## Text
○ ○ ○ ○
Elgroud et al. [29] found that 73.3% of the poultry slaughterhouses in Constantine were Salmonella-positive [29]. Among the avian serotypes isolated in our study, Kentucky was the most predominant. Currently, this serotype is distributed worldwide, especially its ST198 [3]. Salmonella ser. Heidelberg has been isolated from broiler carcasses collected at four provinces in the center of Algeria [38]. Despite the fact that we have isolated Salmonella ser. Enteritidis in only 9% of the samples, it is worth noting that this serotype is the most common in animal products, especially poultry [31]. Our Salmonella strains exhibited a high resistance rate to fluoroquinolones, and interestingly, a Kentucky ciprofloxacin-resistant serotype was isolated in France from a patient who had previously stayed in Algeria [39]. In the present study, we report the presence of ESBLs in Salmonella ser. Heidelberg, Senftenberg, Infantis and Newport of avian and human origins, with the CTX-M groups as the most prevalent. To our knowledge, this is the first report of bla CTX-M-1 genes in avian Salmonella strains in Algeria. In fact, this group is the principal ESBL type in human Salmonella encountered in Europe [9]. CTX-M-15 was identified in all human Salmonella strains. This finding corroborates well with several studies performed in Algeria showing that different Salmonella serotypes (Heidelberg, Kedougou, Infantis and Enteritidis) isolated from humans harbored this gene [40,41,42,43].

The present study had demonstrated the presence of bla TEM genes in one avian Salmonella ser. Newport, one avian Salmonella ser. Heidelberg strain and all human ESBL-positive strains. Olesen et al. (2004) reported that in Denmark that the major recorded ESBL was the TEM group [44].
○ ○ ○ ○
## Supplied material
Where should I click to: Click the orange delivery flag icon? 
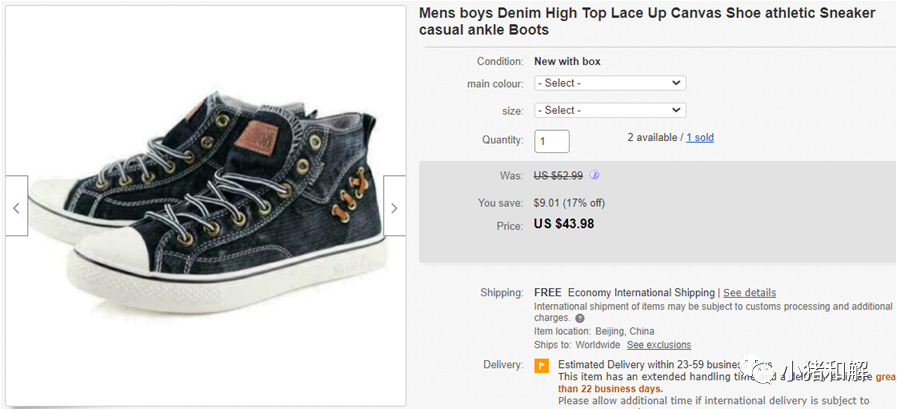coord(541,365)
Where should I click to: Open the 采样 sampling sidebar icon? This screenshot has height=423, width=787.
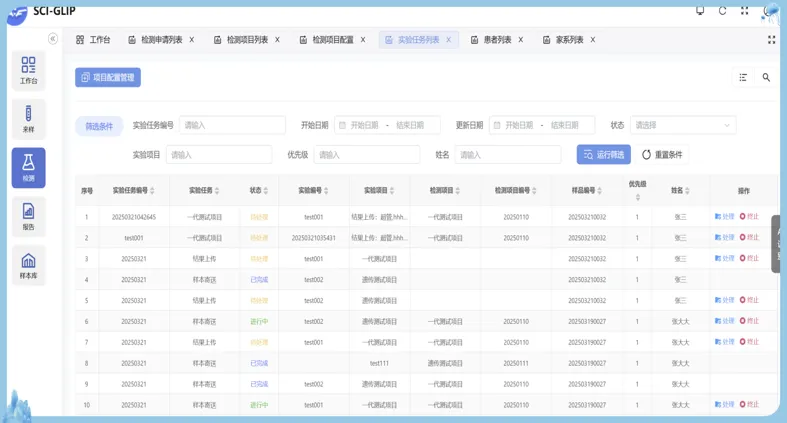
○ ○ ○ ○
## Exercises to complete
a: Decide whether each statement agrees with the Salmonella text, answering yes or no and quoting the words that decide it: (i) Kentucky was the most predominant avian serotype isolated in the study; (ii) Salmonella ser. Enteritidis was isolated in 19% of the samples; (iii) CTX-M-15 was found in only some of the human Salmonella strains.
b: According to the Salmonella text, what share of the poultry slaughterhouses in Constantine did Elgroud et al. find to be Salmonella-positive?
c: Please carry the Salmonella text forward, starting after its last sentence.
The material comes from a separate source and has no connection to the Salmonella text.

## Answers by task
a:
(i) Yes: "Among the avian serotypes isolated in our study, Kentucky was the most predominant."
(ii) No: "we have isolated Salmonella ser. Enteritidis in only 9% of the samples"
(iii) No: "CTX-M-15 was identified in all human Salmonella strains."

b: 73.3% of them.

c:
In Algeria, cephalosporin use is uncommon in poultry production [22], and the fact that ESBL-positive Salmonella strains of avian origin were isolated suggest that these resistant strains may have been introduced into the poultry production chain from other sources, or resulted from the acquisition by avian Salmonella strains of ESBL resistance determinants that are generally carried on mobile genetic elements (such as plasmids) [45].

The fact that seven avian and human Salmonella ser. Heidelberg strains were of the same ST and clustered together suggests that this clone is circulating in the poultry production chain as well as in the human community. Chicken-to-human transmission of Salmonella during farming has been widely demonstrated. It may take place through the food chain [46], and also through occupational exposure from direct contact with live animals and their environment in the broiler chicken industry [47].

Conclusion

The results of this study demonstrate that Salmonella contamination is highly prevalent in broiler poultry farms and slaughterhouses in the region of Skikda (northeastern Algeria), with an increasing resistance to medically important antibiotics. To the best of our knowledge, our results present for the first time, the emergence of ESBL-producing S. enterica isolates in poultry in this region. In addition, despite the different sampling times of avian and human Salmonella strains, their relatedness has been clearly demonstrated. The clonal relationship between human and avian strains indicates that the poultry industry may act as an important reservoir for ESBL-producing Salmonella that are transmitted to humans by direct contact or essentially through the food chain, but more discriminatory typing methods may be able to add more information as to the epidemiology of ESBL-producing Salmonella strains in Algeria. Infections caused by multidrug-resistant Salmonella species and therapeutic failures increase the risk of death. This is why surveillance programs, rational use of antibiotics and strict biosecurity measures have to be implemented in order to identify the sources, the exact routes of bacterial transmission and to limit the spread of these health-threatening bacteria in the local and national poultry industries.